# Actions to take
A. According to the passage on Claude and EU data sovereignty, when did the European Commission adopt the EU-US Data Privacy Framework?
B. Reproduce the stretch of the passage on Claude and EU data sovereignty from "Recently, more of" through "of the picture.", word for word.

··· Selected excerpt ···

Recently, more of those same clients have started asking about Claude. Anthropic's models have moved quickly into the same conversations as ChatGPT and Gemini, and the question we hear most often is some version of, "Is it safe to use? Our data leaves the EU, doesn't it?"
We owe our clients a clear answer. So here it is.
The concern is real, and it is specific
Yes, when you use Claude through Anthropic's first-party product, your prompts are processed on infrastructure operated by a US company. That is also true of OpenAI, Google, and Microsoft. None of them are European companies, and the geography of where data sits is only one part of the picture.
The deeper issue is legal sovereignty, and two pieces of US law sit at the centre of the EU debate.
The first is the CLOUD Act of 2018, which clarifies that US-based providers can be compelled to disclose data in their possession or control regardless of where that data is physically stored. Frankfurt, Paris, Dublin: it does not matter. If the entity holding the data is American, US authorities have a legal lever.
The second is Section 702 of the Foreign Intelligence Surveillance Act. It authorises US authorities to conduct surveillance on non-US persons located outside the United States, with the cooperation of American tech and communications providers. This is what makes intelligence overreach a real concern, not a hypothetical one. It is also the reason the Court of Justice of the European Union struck down the previous EU-US data agreement in 2020, in a landmark ruling brought by Austrian lawyer Max Schrems.
The current legal bridge is the EU-US Data Privacy Framework, adopted by the European Commission in July 2023. It restores a legal basis for transfers, but it is already under challenge. Schrems and his team argue that US surveillance law has not changed enough to satisfy the Court. A 'Schrems III' ruling is widely expected within the next two to three years.
That said, the good news is that the EU framework is working as intended. The French Conseil d'État has repeatedly ruled on the Health Data Hub being hosted on Microsoft Azure, most recently in March 2026, accepting EU-region hosting and pseudonymisation as sufficient safeguards. In the Netherlands, the government has been reviewing Microsoft 365 services since 2019, and its verdict on Copilot moved from red in 2024 to orange in 2025 after Microsoft introduced a series of improvements. Regulators raise concerns, vendors adjust, and standards rise.
So when a client says, "I'm not sure I'm comfortable putting our data in a US system," they are right to ask the question. They are reading the legal landscape correctly. And it is precisely that landscape that has shaped our recommendation. Microsoft Copilot has consistently been our default, and we are comfortable continuing to recommend it. Not because the sovereignty question is settled, but because Copilot has been evolving openly under European scrutiny, with documented improvements, and that is more reassurance than most other tools can offer.

··· Records shown ···

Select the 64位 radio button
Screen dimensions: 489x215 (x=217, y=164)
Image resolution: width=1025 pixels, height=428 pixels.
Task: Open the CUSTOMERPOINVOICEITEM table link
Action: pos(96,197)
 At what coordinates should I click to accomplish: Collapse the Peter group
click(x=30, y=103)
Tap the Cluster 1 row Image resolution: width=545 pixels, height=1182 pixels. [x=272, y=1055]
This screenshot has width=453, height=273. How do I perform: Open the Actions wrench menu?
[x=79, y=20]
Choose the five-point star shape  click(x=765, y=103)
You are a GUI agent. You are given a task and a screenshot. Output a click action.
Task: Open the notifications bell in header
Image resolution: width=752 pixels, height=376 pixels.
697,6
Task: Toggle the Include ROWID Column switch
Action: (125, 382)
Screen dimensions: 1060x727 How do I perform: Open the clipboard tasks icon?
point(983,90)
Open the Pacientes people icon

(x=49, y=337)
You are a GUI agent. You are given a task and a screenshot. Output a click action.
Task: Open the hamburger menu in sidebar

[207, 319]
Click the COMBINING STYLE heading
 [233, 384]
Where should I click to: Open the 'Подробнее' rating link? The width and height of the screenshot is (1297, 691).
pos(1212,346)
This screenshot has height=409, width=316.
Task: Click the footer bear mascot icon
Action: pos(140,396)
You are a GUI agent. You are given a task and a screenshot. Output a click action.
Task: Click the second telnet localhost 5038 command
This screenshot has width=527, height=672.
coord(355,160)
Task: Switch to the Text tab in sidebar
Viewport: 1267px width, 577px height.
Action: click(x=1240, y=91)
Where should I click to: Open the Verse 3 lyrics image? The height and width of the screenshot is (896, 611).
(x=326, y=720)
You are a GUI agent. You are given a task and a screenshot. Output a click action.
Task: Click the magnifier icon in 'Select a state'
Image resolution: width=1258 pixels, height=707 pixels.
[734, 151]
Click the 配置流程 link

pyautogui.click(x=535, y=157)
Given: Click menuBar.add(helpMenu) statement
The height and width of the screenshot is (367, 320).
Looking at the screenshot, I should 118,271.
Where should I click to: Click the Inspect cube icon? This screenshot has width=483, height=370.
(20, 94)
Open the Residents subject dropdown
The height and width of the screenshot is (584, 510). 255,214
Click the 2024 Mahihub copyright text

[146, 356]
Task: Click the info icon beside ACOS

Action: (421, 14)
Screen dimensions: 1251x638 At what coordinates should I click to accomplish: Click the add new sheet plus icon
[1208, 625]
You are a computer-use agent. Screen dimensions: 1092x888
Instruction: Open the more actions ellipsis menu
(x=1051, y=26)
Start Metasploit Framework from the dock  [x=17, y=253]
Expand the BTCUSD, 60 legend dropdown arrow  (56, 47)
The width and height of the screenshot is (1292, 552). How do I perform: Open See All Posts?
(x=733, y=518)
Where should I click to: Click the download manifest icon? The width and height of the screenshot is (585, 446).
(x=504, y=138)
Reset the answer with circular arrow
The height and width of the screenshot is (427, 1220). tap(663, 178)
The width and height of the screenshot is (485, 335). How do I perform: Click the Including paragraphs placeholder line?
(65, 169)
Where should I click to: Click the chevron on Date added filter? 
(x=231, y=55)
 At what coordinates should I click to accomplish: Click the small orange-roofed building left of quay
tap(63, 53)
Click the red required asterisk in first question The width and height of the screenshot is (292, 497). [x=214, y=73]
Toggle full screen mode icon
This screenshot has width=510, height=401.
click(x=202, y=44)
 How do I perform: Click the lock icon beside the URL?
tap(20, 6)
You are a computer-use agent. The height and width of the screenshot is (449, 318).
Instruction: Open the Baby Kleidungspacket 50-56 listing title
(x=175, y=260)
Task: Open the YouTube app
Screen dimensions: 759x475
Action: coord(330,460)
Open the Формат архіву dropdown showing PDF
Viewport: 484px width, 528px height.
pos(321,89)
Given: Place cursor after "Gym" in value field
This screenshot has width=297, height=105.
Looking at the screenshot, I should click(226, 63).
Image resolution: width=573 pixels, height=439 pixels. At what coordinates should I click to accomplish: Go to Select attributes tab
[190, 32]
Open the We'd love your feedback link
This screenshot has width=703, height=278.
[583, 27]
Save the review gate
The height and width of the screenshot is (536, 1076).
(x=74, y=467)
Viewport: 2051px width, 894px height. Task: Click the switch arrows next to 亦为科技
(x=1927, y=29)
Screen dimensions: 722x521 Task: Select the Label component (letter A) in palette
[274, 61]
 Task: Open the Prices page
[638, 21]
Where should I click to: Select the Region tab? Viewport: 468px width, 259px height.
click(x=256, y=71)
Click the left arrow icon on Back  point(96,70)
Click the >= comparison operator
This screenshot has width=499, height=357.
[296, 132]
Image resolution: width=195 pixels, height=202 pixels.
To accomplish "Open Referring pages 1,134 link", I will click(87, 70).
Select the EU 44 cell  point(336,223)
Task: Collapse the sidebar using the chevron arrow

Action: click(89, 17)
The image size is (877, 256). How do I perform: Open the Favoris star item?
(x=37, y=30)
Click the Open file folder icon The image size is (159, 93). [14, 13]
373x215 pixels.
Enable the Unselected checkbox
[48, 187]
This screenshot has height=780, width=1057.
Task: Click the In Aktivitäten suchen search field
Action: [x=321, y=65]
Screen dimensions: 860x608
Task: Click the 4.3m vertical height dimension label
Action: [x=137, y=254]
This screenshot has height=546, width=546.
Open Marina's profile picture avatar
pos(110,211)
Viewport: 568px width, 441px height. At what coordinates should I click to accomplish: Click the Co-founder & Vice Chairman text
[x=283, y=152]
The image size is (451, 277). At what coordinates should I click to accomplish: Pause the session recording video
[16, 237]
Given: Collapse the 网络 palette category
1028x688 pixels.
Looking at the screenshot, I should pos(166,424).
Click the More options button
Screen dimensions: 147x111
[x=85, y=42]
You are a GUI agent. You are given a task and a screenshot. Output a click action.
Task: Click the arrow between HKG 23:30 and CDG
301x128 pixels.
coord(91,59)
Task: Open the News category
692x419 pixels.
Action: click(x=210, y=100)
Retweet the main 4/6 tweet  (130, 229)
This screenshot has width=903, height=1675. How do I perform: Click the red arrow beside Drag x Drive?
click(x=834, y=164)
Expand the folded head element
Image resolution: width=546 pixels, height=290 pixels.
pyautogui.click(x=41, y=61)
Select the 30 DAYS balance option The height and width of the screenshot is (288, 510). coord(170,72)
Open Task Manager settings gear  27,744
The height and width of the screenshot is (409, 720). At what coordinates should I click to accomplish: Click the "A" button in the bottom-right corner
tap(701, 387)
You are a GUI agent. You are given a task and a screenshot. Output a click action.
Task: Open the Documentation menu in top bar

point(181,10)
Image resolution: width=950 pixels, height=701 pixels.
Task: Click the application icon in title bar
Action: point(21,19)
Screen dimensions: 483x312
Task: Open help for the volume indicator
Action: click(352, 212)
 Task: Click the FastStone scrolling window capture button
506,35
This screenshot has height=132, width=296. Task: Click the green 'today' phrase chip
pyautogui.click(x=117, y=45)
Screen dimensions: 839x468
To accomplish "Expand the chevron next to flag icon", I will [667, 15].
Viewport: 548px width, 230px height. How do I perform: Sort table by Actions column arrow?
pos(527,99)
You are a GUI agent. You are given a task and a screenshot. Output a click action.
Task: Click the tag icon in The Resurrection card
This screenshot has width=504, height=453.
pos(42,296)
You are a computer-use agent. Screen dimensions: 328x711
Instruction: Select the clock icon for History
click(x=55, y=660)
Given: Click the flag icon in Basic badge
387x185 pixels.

···

# Responses by item number
A. July 2023

B.
Recently, more of those same clients have started asking about Claude. Anthropic's models have moved quickly into the same conversations as ChatGPT and Gemini, and the question we hear most often is some version of, "Is it safe to use? Our data leaves the EU, doesn't it?"
We owe our clients a clear answer. So here it is.
The concern is real, and it is specific
Yes, when you use Claude through Anthropic's first-party product, your prompts are processed on infrastructure operated by a US company. That is also true of OpenAI, Google, and Microsoft. None of them are European companies, and the geography of where data sits is only one part of the picture.